Cette série d’articles analyse les grandes crises de la dette grecque en les situant dans le contexte économique et politique international, ce qui est systématiquement absent de la narration dominante et très rarement présent dans les analyses critiques
Depuis 1826, de grandes crises de la dette ont marqué très fortement la vie des Grecs. Chaque fois, des puissances européennes se sont coalisées afin d’obliger la Grèce à contracter de nouvelles dettes pour rembourser les anciennes. Cette coalition de puissances a dicté à la Grèce des politiques correspondant à leurs intérêts ainsi qu’à ceux de quelques grandes banques privées et des grandes fortunes dont elles étaient complices. Chaque fois, ces politiques visaient à dégager les ressources fiscales nécessaires au paiement de la dette et impliquaient une réduction des dépenses sociales ainsi qu’une diminution des investissements publics. Sous des formes qui ont varié, la Grèce et le peuple grec se sont vu nier l’exercice de leur souveraineté. Cela a maintenu la Grèce dans un statut de pays subordonné et périphérique avec la complicité des classes dominantes grecques.

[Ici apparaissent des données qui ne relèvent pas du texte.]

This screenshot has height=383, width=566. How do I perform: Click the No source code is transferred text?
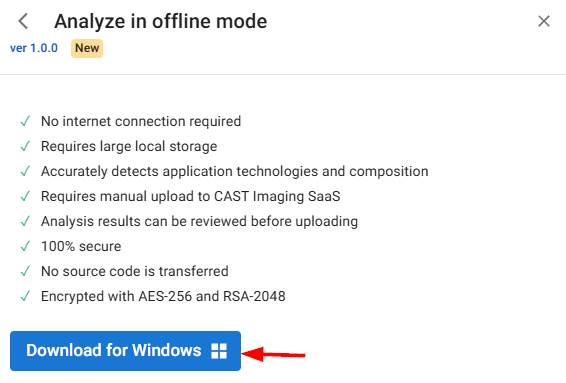tap(135, 271)
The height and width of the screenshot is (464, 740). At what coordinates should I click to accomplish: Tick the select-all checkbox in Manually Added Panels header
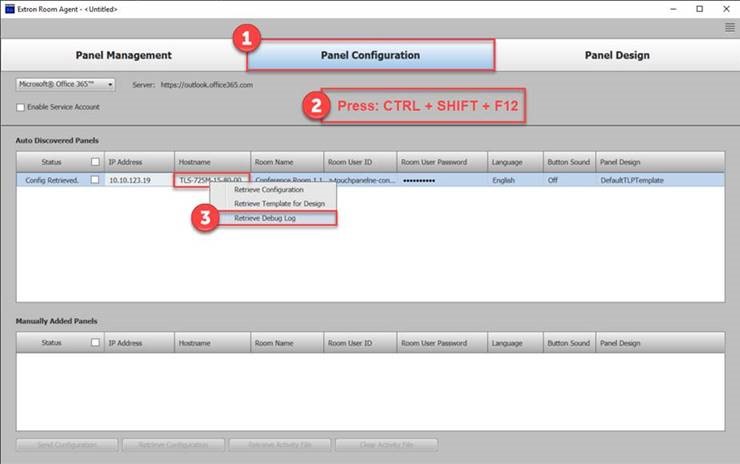tap(95, 342)
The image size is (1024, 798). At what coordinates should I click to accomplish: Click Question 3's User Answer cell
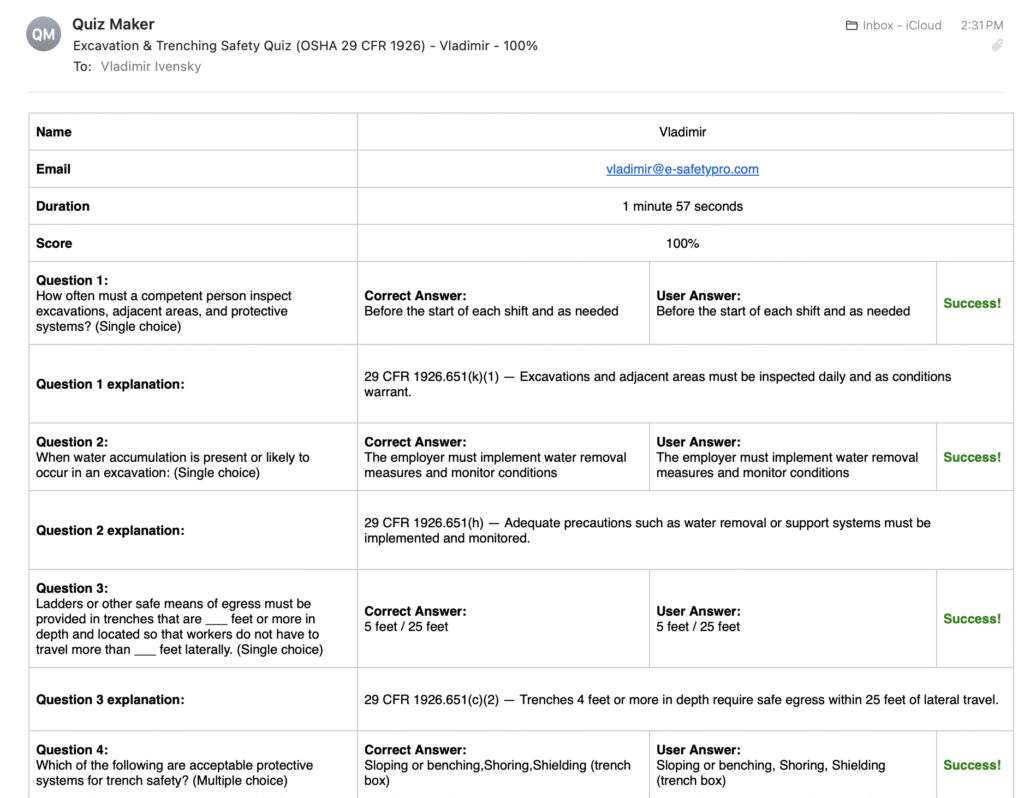coord(792,619)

Rappel de la première partie publiée le 12 avril 2016 : La Grèce indépendante est née avec une dette odieuse (...)
Voici un exemple de présentation largement répandue, tiré du journal Le Monde du 16 juillet 2015 : « Mais, comme aujourd’hui, le pays est miné par le clientélisme et l’évitement de l’impôt par les notables. Le Bavarois Otton Ier de Grèce, monarque bavarois imposé par les puissances européennes, instaure dès l’indépendance une dispendieuse politique de grands travaux. La fonction publique embauche à tour de bras, l’armée mène grand train… Le tout, financé par de généreux (sic !) prêts des pays occidentaux. Le gouvernement perd vite le contrôle : en 1893, près de la moitié des revenus de l’État sont réservés au paiement des intérêts de la dette. »
Un autre exemple est paru dans le magazine financier suisse Bilan du 20 juin 2015 : « Grâce à l’accord ratifié en 1878, la Grèce peut à nouveau emprunter sur les marchés dès 1879. Dans les quatorze années qui suivent, Athènes va emprunter l’équivalent de pratiquement 530 millions de francs auprès de créanciers parisiens, londoniens et berlinois. Mais moins de 25 % de cette somme ira dans des investissements d’infrastructures pour développer le pays, le reste étant essentiellement voué aux dépenses militaires, la Grèce affrontant à plusieurs reprises ses voisins régionaux (avec des fortunes très diverses). »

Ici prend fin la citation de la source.